▶ [Data for processing]:

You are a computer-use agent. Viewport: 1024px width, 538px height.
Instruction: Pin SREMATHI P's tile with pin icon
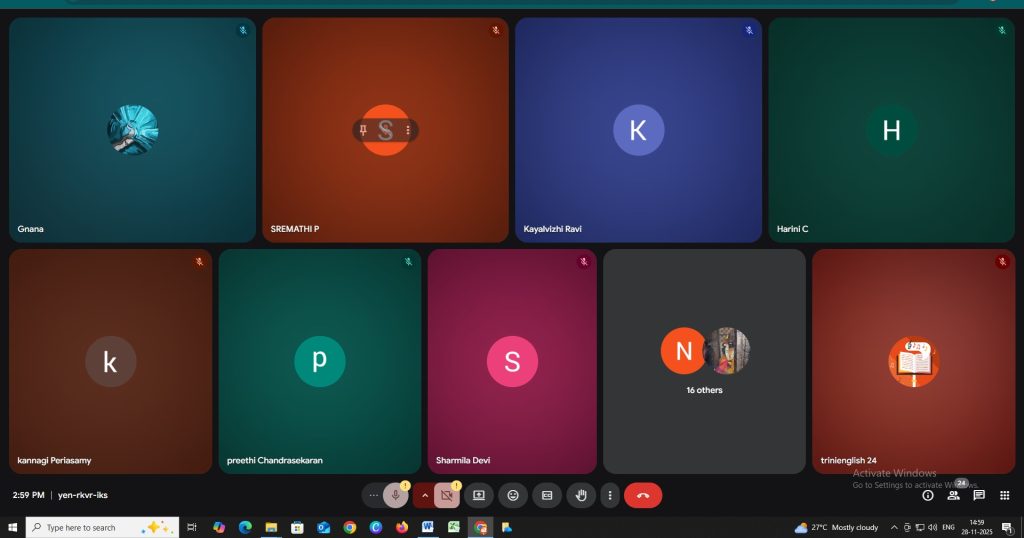pyautogui.click(x=362, y=130)
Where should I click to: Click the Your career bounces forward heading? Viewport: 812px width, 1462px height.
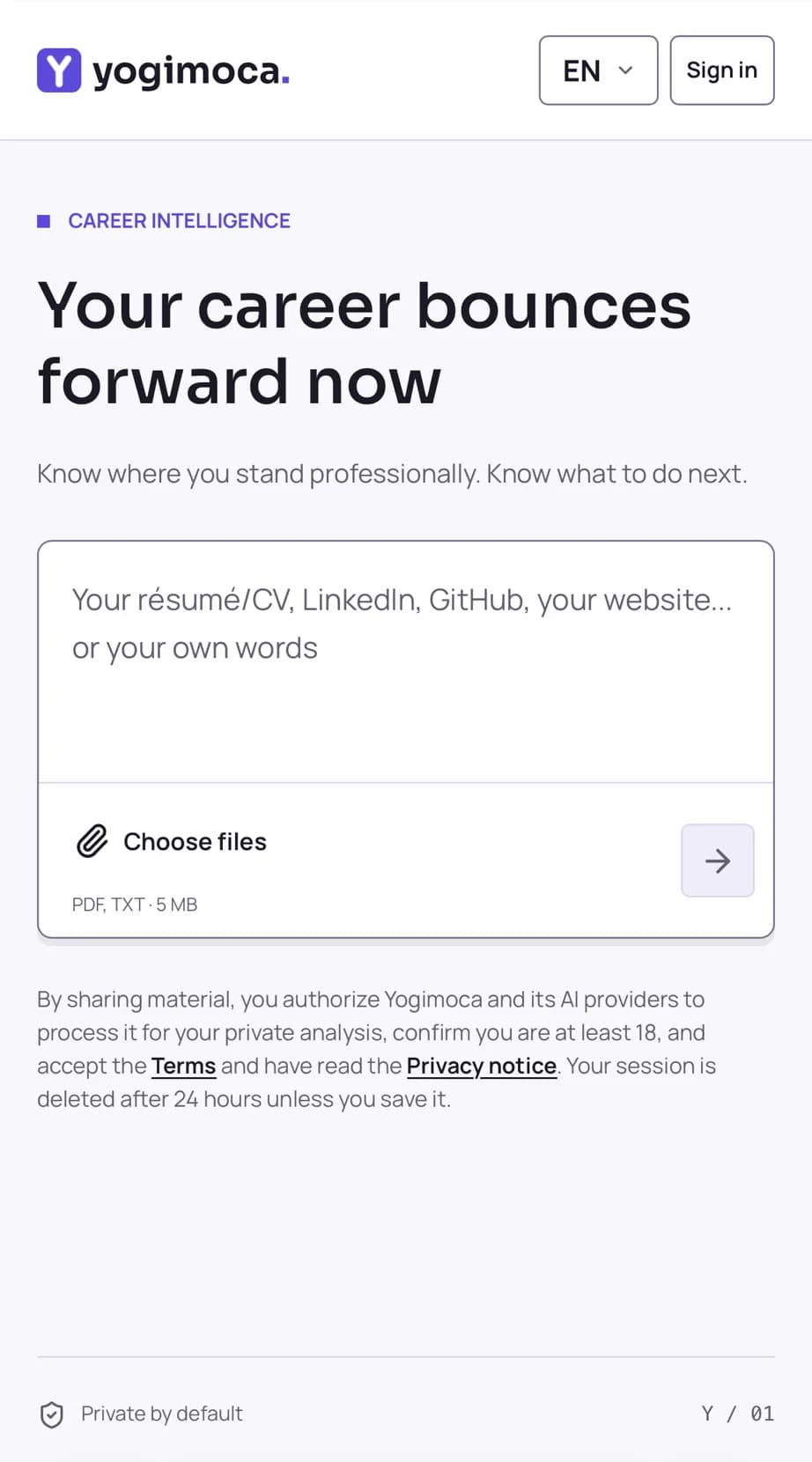365,343
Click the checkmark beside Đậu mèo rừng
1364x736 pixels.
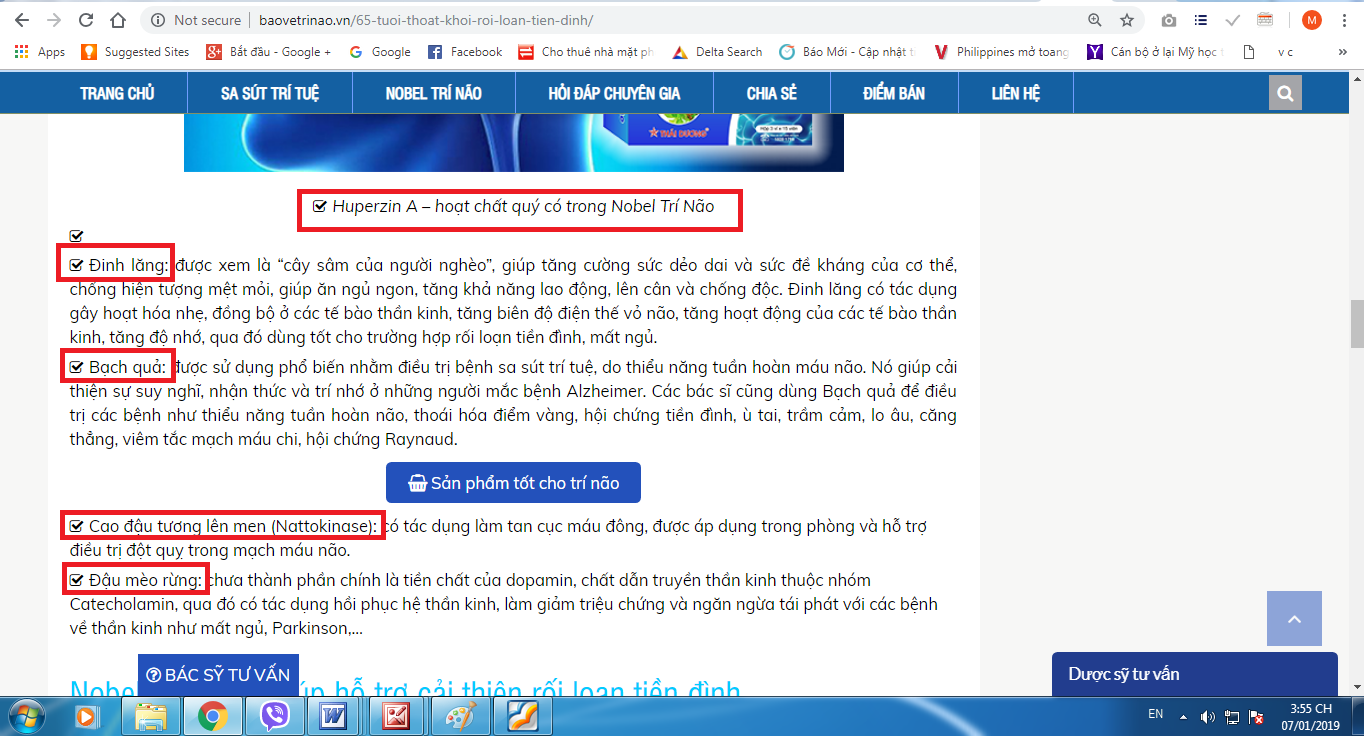point(76,580)

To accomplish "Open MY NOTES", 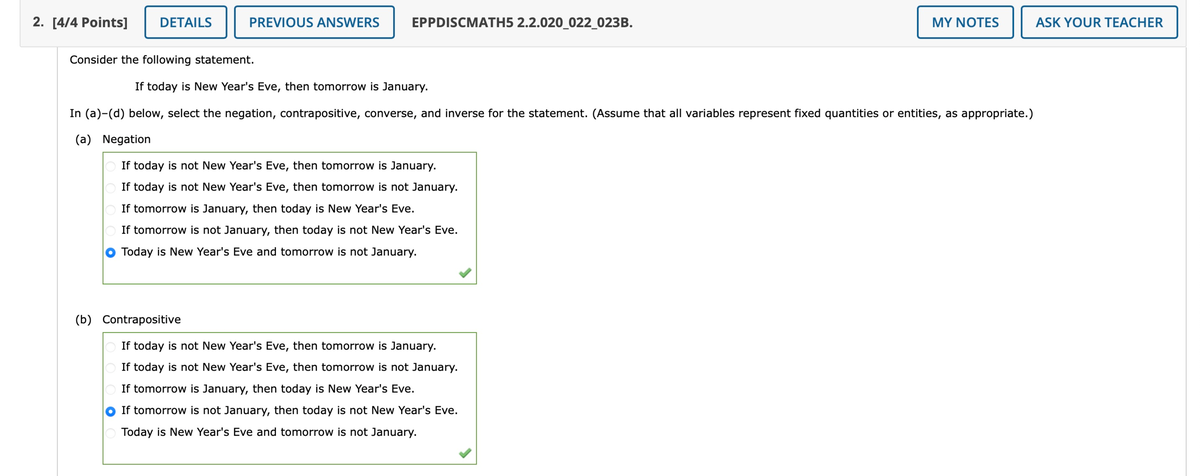I will pyautogui.click(x=965, y=22).
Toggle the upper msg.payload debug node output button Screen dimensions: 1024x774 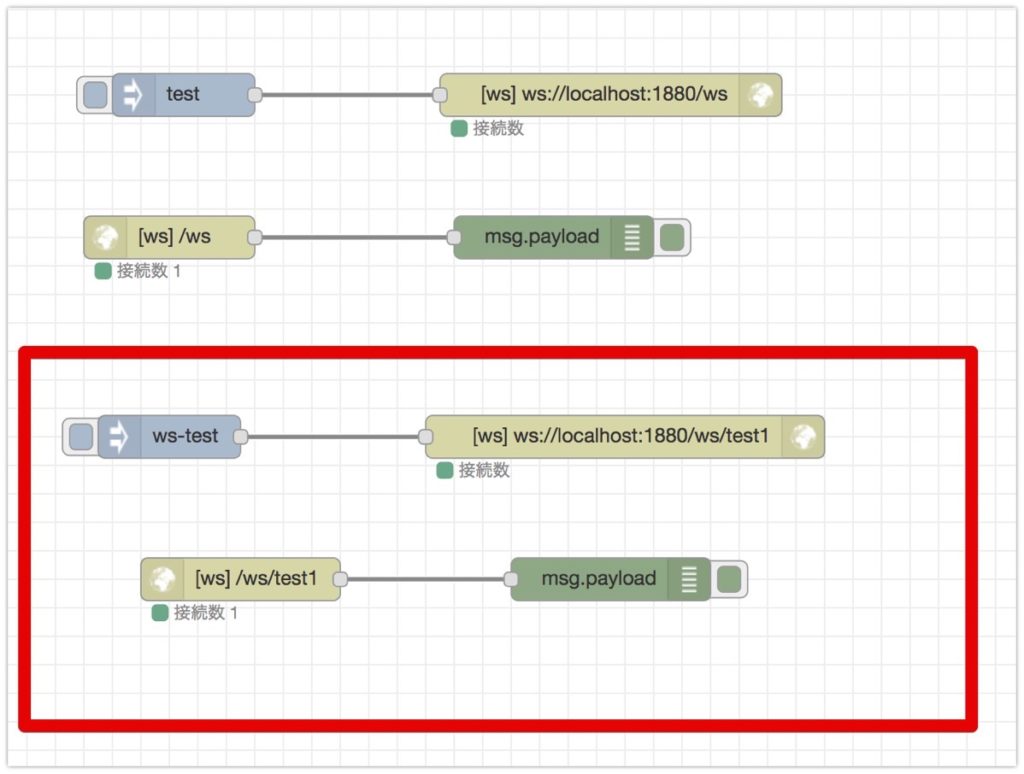[673, 238]
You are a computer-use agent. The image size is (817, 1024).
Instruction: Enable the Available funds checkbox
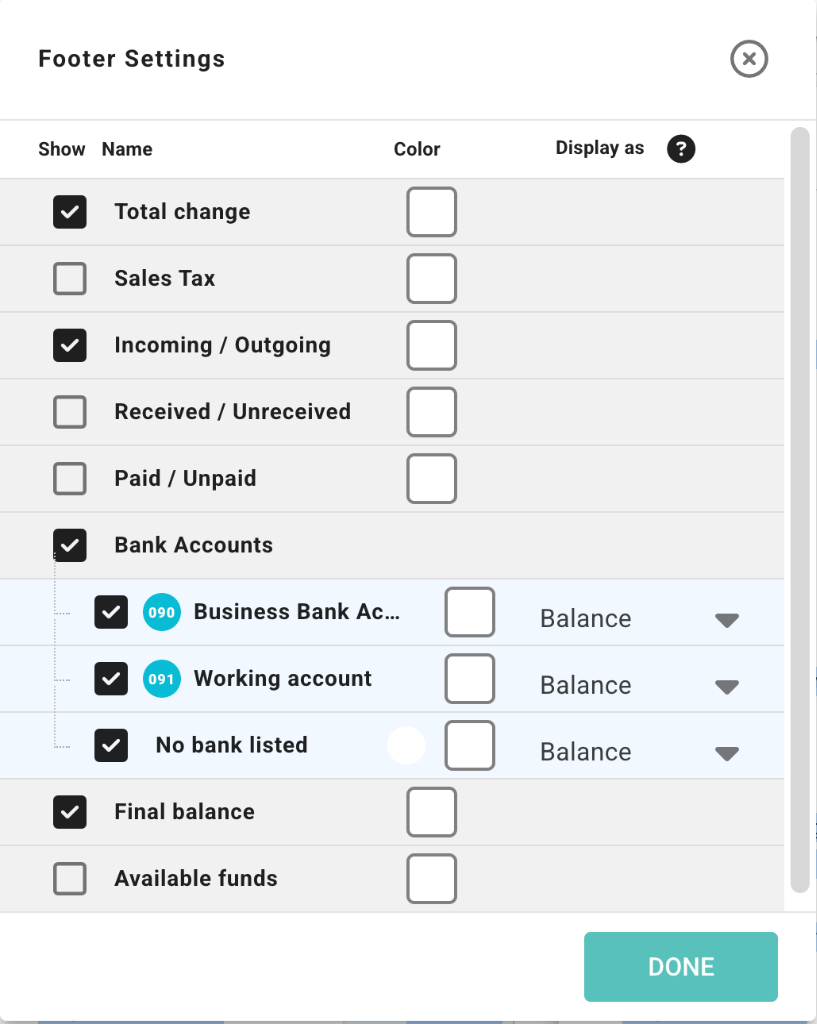point(70,879)
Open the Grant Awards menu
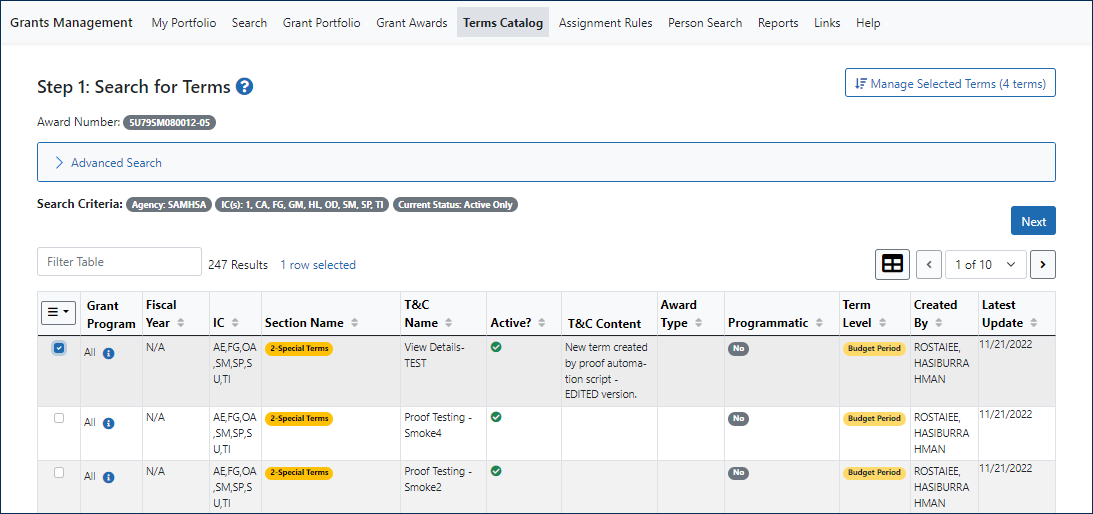Screen dimensions: 1093x514 tap(411, 23)
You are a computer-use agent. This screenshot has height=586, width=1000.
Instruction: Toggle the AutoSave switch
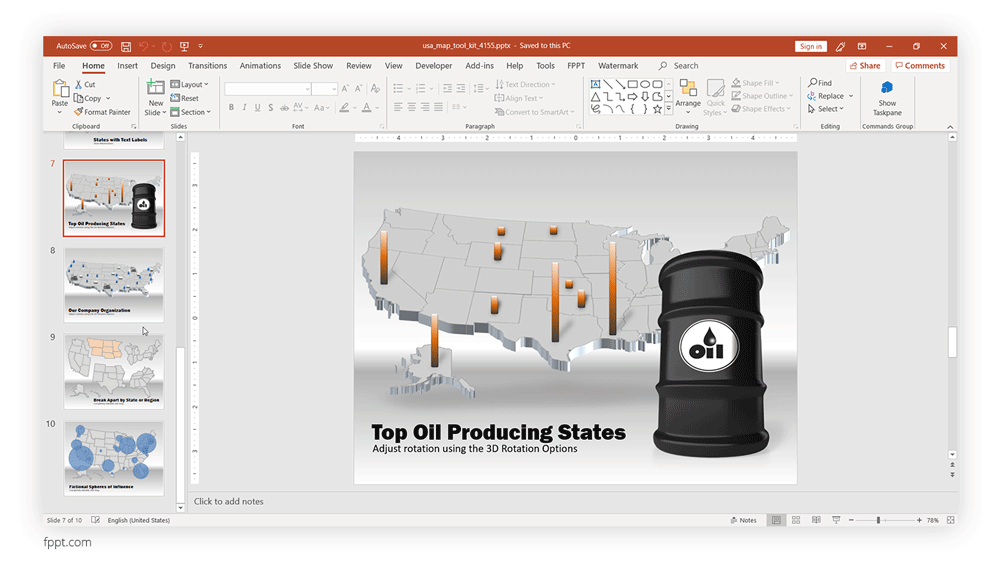click(x=100, y=46)

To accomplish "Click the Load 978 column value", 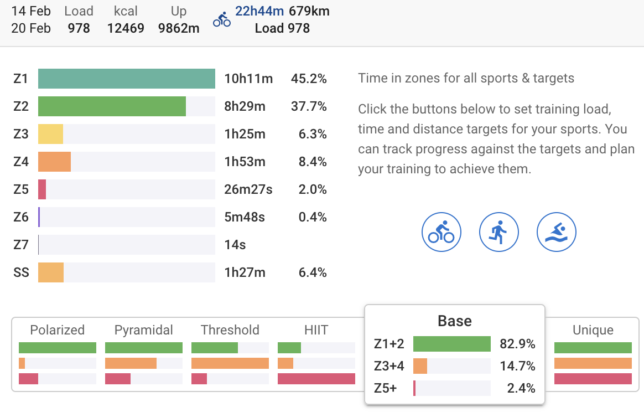I will point(78,28).
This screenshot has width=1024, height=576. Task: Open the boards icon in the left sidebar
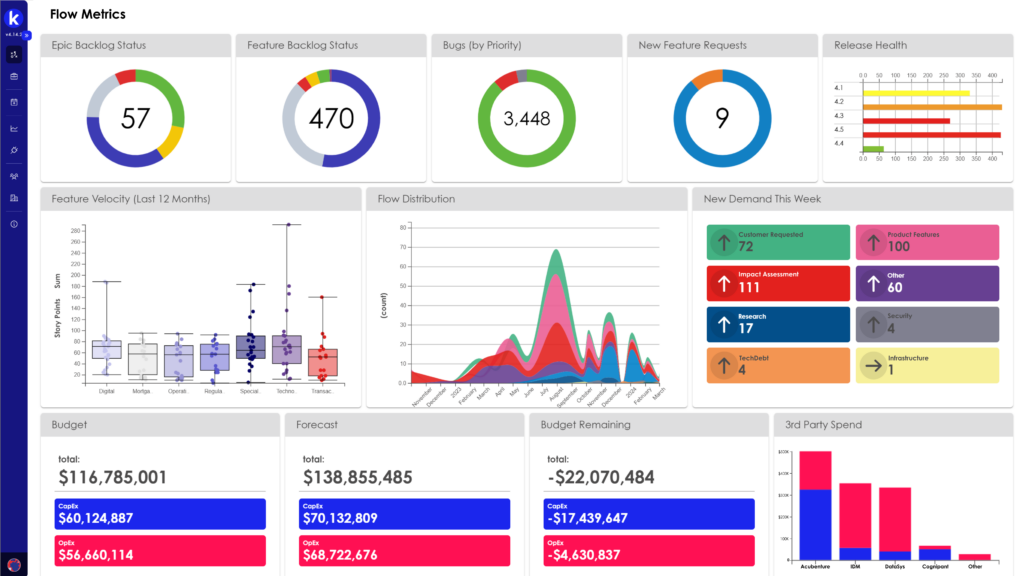[14, 78]
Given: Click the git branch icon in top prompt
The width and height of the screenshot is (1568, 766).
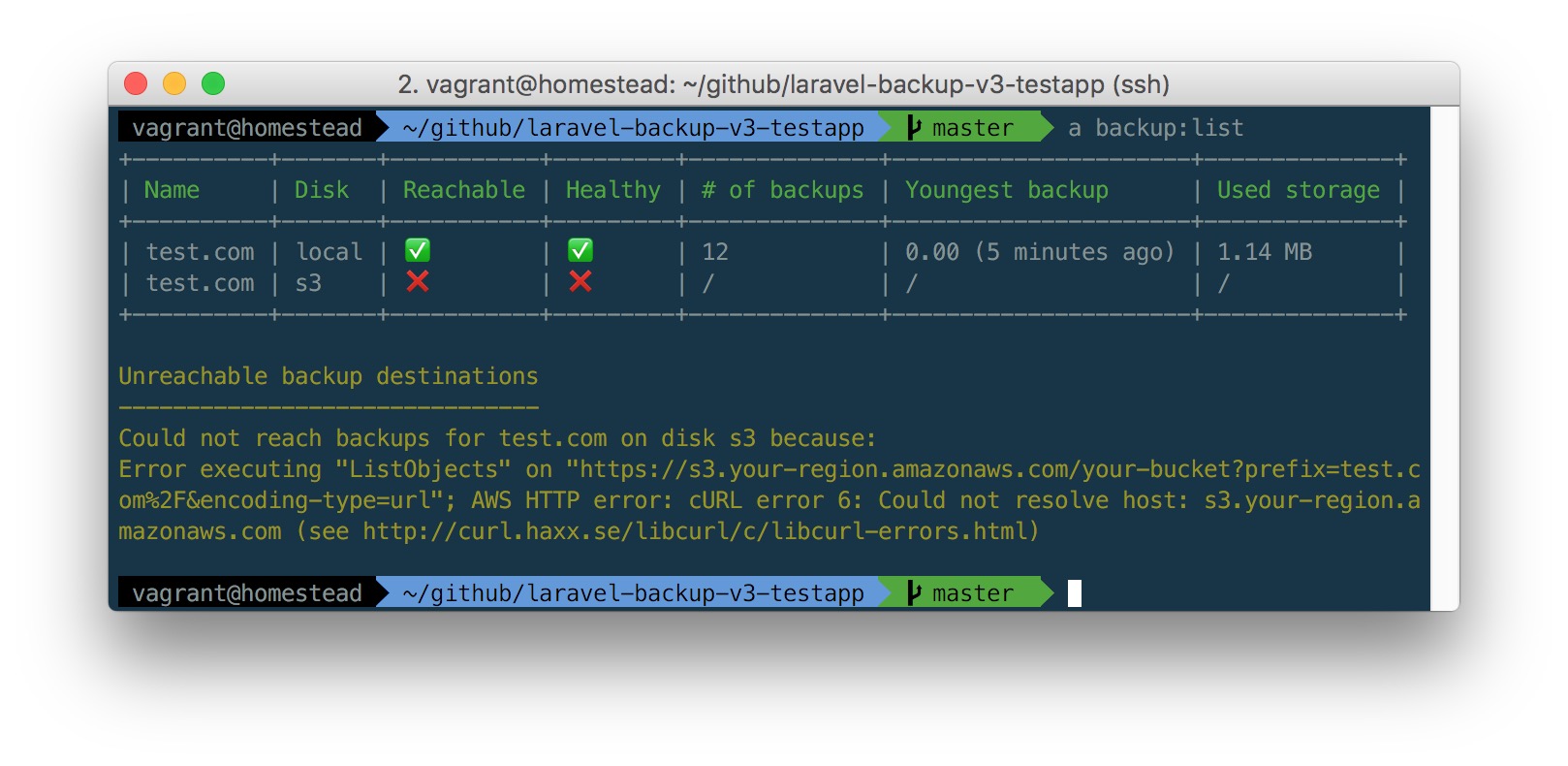Looking at the screenshot, I should [914, 128].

▶ [Work instructions]: Check each line in the records above for the word "agent". Return those that have it.

▶ [Answer]:
You are a computer-use agent. Viewport: 1024px width, 538px height.
You are a computer-use agent. The image size is (817, 1024).
You are a computer-use agent. This screenshot has height=586, width=1000.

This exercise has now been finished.